As a therapist, I have a range of materials that clients can draw on in their therapy to help them make sense of their experiences and drawing or painting are used by many clients.
When clients first come to visit, they are offered the opportunity to complete a ‘projective drawing’. This is a drawing that shows a person, a tree and a house and it is used as a way of seeing how the client views their inner world, their relationships with others and their place in the world. I always offer some time to talk about the drawing with the client after they have completed it and I learn so much about how they see themselves through the drawing and our conversation.
Using drawings to understand people is not new, it dates back to the 1920s and has more recently been developed and it is these works that inform our understanding as therapists.
In sessions, clients always have the opportunity to use art materials if they choose. Carl Jung’s work on the importance of images and symbols is key to how we interpret art (and sand trays) as therapists. Jung (and Freud) considered drawings to contain key images and symbols from the unconscious brain and it is generally considered that pictures from the unconscious cannot be as easily masked or hidden as verbal communications.
Gregg Furth says that ‘to know ourselves we need to bring into consciousness what is submerged in our unconscious’ and clients can learn a lot by looking closely at their art and being guided by a therapist’s knowledge and experience. As with sand trays, a therapist should never directly interpret a client’s art: their own private symbolic language may be completely different to the accepted interpretations of symbols.

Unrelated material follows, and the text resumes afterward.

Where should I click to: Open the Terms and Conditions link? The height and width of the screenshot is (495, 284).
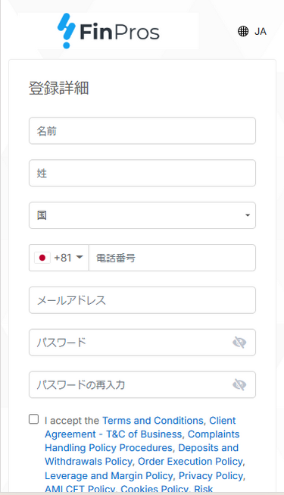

When looking with a client at their art, my intention is always to learn from the client’s perspective. I might ‘wonder’ or ‘notice’ or be ‘curious’ about something, but it is always the client’s interpretation that is important. It is also important to note that although I will notice a huge amount in a client’s artwork, not everything I notice needs to be said: the journey to understanding is the client’s and well-chosen words are the most powerful.
As a therapist, every aspect of a drawing or painting is interesting. This includes the choice of materials, if a rubber is used, colours, shapes, directions of movement, placement of objects, size of objects, repeated objects, missing items, the order in which the artwork is completed and much more. Obviously not every element appears in every piece of art and the finished piece must be considered as a whole as well as its individual elements.
Sometimes clients don’t want to talk about their artwork or respond to the therapist’s thought and that’s OK. In therapy, whether the client is working in clay, sand, paint, pencil, with miniatures or anything else, the work will speak to a therapist in a far deeper way than the client sometimes chooses to, and that’s the joy of a therapy that isn’t talking-based. Words can help clarify what a client is thinking, but their work will speak too.
Working though art is a very comfortable and safe way of communicating for children and young people and they often find that sharing their world and their experiences through their artwork is easier than talking. Particularly, when dealing with extremely negative experiences such as trauma or abuse, art allows a client to ‘speak the unspeakable’ – they can share the experience without having to put it into words and can work through metaphor which adds another layer of safety for them when reviewing the situation.
Ultimately, art gives clients another language in which to share their experiences and allows them and the therapist to communicate through images, with their shared understanding deepening the effectiveness of the therapy.